### What you are asked to do
Reproduce word for word everything from "In a conversation" down to "has also been canceled." in the article below about the canceled Belfast Harbor Fest.

### Source document
== Segment start ==
The annual Belfast Harbor Fest and Classic Boat Show weekend scheduled for Aug. 14-16 has been canceled because of the ongoing COVID-19 pandemic.

The festival, now in its 13th year, is held the third weekend in August on the waterfront and usually draws a large crowd. The event honors Belfast’s rich nautical history while celebrating the city as one of Midcoast Maine’s culinary communities.

In a conversation with The Republican Journal May 15, Belfast Rotary President Duke Marston said organizers were concerned about the governor's mandate of social distancing and how it would play out with the festival, which drew over 2,000 people last year.

“The biggest issue is the distancing,” he said.

Several other events, Marston noted, including the Celtic Festival and the Common Ground Fair, have also been canceled. “The Maine Bicentennial Committee had given us a small grant, but they canceled before we did.”

The Come Boating Regatta, planned for Saturday, Aug. 15, which is open to all paddled boats and coincides with the festival, has also been canceled.
== Segment end ==
### Provided information
== Segment start ==
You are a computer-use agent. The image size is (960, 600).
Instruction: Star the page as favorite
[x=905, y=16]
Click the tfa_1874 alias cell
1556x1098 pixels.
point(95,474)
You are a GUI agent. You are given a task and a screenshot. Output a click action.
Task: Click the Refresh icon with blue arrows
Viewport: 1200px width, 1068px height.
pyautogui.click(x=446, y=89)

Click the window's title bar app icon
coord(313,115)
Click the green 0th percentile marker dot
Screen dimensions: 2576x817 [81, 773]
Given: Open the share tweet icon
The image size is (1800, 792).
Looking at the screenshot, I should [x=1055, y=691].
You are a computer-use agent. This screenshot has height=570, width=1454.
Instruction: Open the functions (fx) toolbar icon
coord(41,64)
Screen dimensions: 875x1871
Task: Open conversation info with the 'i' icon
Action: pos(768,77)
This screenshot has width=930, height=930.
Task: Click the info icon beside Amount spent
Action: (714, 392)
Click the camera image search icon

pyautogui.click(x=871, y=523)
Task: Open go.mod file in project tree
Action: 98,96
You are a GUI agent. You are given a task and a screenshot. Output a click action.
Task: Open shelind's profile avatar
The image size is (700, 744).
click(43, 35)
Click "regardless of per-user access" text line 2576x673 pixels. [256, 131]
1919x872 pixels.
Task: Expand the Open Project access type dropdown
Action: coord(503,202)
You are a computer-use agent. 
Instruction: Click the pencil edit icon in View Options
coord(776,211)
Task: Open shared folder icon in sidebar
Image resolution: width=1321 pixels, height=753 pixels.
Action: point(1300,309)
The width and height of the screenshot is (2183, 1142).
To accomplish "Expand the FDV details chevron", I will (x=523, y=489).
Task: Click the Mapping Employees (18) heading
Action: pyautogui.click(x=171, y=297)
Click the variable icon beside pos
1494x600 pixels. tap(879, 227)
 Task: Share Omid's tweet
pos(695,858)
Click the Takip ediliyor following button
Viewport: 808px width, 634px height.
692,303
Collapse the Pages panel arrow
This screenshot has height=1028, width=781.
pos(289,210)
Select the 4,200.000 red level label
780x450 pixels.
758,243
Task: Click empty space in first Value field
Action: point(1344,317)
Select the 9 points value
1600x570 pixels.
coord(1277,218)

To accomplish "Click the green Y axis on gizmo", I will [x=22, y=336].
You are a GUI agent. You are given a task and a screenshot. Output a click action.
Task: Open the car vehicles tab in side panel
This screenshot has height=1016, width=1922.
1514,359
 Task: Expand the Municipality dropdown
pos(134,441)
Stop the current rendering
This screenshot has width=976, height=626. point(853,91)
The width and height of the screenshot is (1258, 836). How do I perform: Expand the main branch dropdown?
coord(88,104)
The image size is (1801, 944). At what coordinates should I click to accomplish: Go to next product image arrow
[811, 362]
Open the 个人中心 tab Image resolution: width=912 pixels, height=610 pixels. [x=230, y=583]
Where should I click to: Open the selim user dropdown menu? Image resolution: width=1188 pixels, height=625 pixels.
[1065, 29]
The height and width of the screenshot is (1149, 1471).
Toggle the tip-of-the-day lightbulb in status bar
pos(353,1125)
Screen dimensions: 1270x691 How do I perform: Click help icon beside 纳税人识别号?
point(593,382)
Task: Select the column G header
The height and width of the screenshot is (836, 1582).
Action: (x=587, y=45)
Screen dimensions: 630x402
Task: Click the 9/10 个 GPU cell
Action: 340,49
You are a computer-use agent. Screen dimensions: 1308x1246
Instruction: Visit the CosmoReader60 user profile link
== Segment end ==
### Result
In a conversation with The Republican Journal May 15, Belfast Rotary President Duke Marston said organizers were concerned about the governor's mandate of social distancing and how it would play out with the festival, which drew over 2,000 people last year.

“The biggest issue is the distancing,” he said.

Several other events, Marston noted, including the Celtic Festival and the Common Ground Fair, have also been canceled. “The Maine Bicentennial Committee had given us a small grant, but they canceled before we did.”

The Come Boating Regatta, planned for Saturday, Aug. 15, which is open to all paddled boats and coincides with the festival, has also been canceled.